◆ DATA FOR REVIEW ◆

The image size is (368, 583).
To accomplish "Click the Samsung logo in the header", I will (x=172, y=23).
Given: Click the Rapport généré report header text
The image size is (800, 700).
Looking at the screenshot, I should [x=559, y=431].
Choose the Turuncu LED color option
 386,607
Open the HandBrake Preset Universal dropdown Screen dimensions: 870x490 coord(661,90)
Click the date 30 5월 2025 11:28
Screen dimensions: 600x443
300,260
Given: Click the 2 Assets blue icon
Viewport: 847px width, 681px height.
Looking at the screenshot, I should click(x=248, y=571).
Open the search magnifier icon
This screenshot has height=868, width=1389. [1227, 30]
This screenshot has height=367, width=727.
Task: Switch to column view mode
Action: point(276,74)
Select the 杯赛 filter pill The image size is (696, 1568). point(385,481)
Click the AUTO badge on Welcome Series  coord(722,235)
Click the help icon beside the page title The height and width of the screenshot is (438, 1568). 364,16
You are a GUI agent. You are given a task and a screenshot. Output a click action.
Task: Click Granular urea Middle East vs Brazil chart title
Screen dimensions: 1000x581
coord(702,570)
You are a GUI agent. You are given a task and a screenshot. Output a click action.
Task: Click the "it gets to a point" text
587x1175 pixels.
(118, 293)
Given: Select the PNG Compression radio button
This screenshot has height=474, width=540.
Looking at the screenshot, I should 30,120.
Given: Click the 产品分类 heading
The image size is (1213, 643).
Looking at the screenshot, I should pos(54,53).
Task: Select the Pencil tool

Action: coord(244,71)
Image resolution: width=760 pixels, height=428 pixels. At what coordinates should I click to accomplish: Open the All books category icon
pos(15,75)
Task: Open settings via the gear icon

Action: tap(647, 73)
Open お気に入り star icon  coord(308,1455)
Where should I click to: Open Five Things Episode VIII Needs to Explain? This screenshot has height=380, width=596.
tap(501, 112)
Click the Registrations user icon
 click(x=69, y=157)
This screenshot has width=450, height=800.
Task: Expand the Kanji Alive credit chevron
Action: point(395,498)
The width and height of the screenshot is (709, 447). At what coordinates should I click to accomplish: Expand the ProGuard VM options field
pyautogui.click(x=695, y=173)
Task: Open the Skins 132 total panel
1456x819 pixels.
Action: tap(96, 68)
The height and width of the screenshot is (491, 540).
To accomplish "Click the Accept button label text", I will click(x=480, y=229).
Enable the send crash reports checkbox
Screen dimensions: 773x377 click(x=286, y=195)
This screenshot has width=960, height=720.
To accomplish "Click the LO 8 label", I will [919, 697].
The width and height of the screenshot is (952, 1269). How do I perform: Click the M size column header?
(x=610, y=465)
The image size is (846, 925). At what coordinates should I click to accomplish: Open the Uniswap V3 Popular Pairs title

◆ WHAT IS EXPECTED ◆
An exact copy of the data is needed.

◆ THE COMPLETED TASK ◆
The image size is (368, 583).
To accomplish "Click the Samsung logo in the header", I will (x=172, y=23).
Given: Click the Rapport généré report header text
The image size is (800, 700).
Looking at the screenshot, I should [x=559, y=431].
Choose the Turuncu LED color option
 386,607
Open the HandBrake Preset Universal dropdown Screen dimensions: 870x490 coord(661,90)
Click the date 30 5월 2025 11:28
Screen dimensions: 600x443
300,260
Given: Click the 2 Assets blue icon
Viewport: 847px width, 681px height.
Looking at the screenshot, I should click(x=248, y=571).
Open the search magnifier icon
This screenshot has height=868, width=1389. [1227, 30]
This screenshot has height=367, width=727.
Task: Switch to column view mode
Action: point(276,74)
Select the 杯赛 filter pill The image size is (696, 1568). point(385,481)
Click the AUTO badge on Welcome Series  coord(722,235)
Click the help icon beside the page title The height and width of the screenshot is (438, 1568). 364,16
You are a GUI agent. You are given a task and a screenshot. Output a click action.
Task: Click Granular urea Middle East vs Brazil chart title
Screen dimensions: 1000x581
coord(702,570)
You are a GUI agent. You are given a task and a screenshot. Output a click action.
Task: Click the "it gets to a point" text
587x1175 pixels.
(118, 293)
Given: Select the PNG Compression radio button
This screenshot has height=474, width=540.
Looking at the screenshot, I should 30,120.
Given: Click the 产品分类 heading
The image size is (1213, 643).
Looking at the screenshot, I should pos(54,53).
Task: Select the Pencil tool

Action: coord(244,71)
Image resolution: width=760 pixels, height=428 pixels. At what coordinates should I click to accomplish: Open the All books category icon
pos(15,75)
Task: Open settings via the gear icon

Action: tap(647, 73)
Open お気に入り star icon  coord(308,1455)
Where should I click to: Open Five Things Episode VIII Needs to Explain? This screenshot has height=380, width=596.
tap(501, 112)
Click the Registrations user icon
 click(x=69, y=157)
This screenshot has width=450, height=800.
Task: Expand the Kanji Alive credit chevron
Action: point(395,498)
The width and height of the screenshot is (709, 447). At what coordinates should I click to accomplish: Expand the ProGuard VM options field
pyautogui.click(x=695, y=173)
Task: Open the Skins 132 total panel
1456x819 pixels.
Action: tap(96, 68)
The height and width of the screenshot is (491, 540).
To accomplish "Click the Accept button label text", I will click(x=480, y=229).
Enable the send crash reports checkbox
Screen dimensions: 773x377 click(x=286, y=195)
This screenshot has width=960, height=720.
To accomplish "Click the LO 8 label", I will [919, 697].
The width and height of the screenshot is (952, 1269). How do I perform: Click the M size column header?
(x=610, y=465)
The image size is (846, 925). At what coordinates should I click to accomplish: Open the Uniswap V3 Popular Pairs title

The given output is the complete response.